The World Health Organization (WHO) expects suspected links between the Zika virus and two neurological disorders, microcephaly in babies and Guillain-Barre syndrome, to be confirmed within weeks, according to a report from Reuters.
“We have a few more weeks to be sure to demonstrate causality, but the link between Zika and Guillain-Barre is highly probable,” Marie-Paule Kieny, WHO Assistant Director-General for Health Systems and Innovation, told a news briefing.
Kieny added that it would take at least 18 months to start large-scale clinical trials of potential vaccines. Two promising candidates are a DNA vaccine from the National Institutes of Health (NIH) and an inactivated product from Bharat Biotech in India. The NIH vaccine uses the same approach as one being developed for West Nile virus. Bharat has announced that its experimental vaccine would soon start preclinical trials.
Approximately 15 groups are working on Zika vaccines, including France’s Sanofi and researchers in Brazil, according to Reuters. The Brazilian group recently formed a partnership with the University of Texas.
Many scientists are convinced that a solid link exists between the Zika virus and neurological disorders, and the recent finding of virus in the brain of an aborted fetus has added to the evidence.
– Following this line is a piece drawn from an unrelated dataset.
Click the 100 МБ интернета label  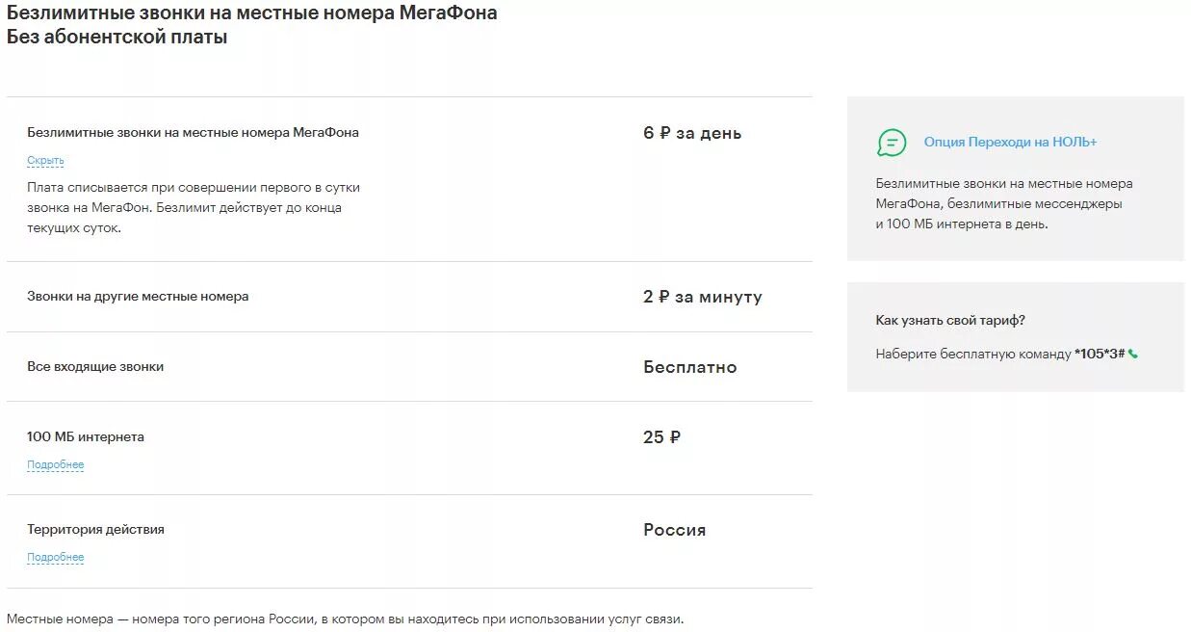click(x=86, y=437)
In a related story, Brazilian Health Minister Marcelo Castro said a vaccine could be developed as quickly as within one year, but he thought another two years would likely be needed for the large-scale rollout of a successful vaccine. That timeline is similar to one suggested by researchers elsewhere, many of whom say the clinical availability of a Zika vaccine is still at least three years away, Reuters reported.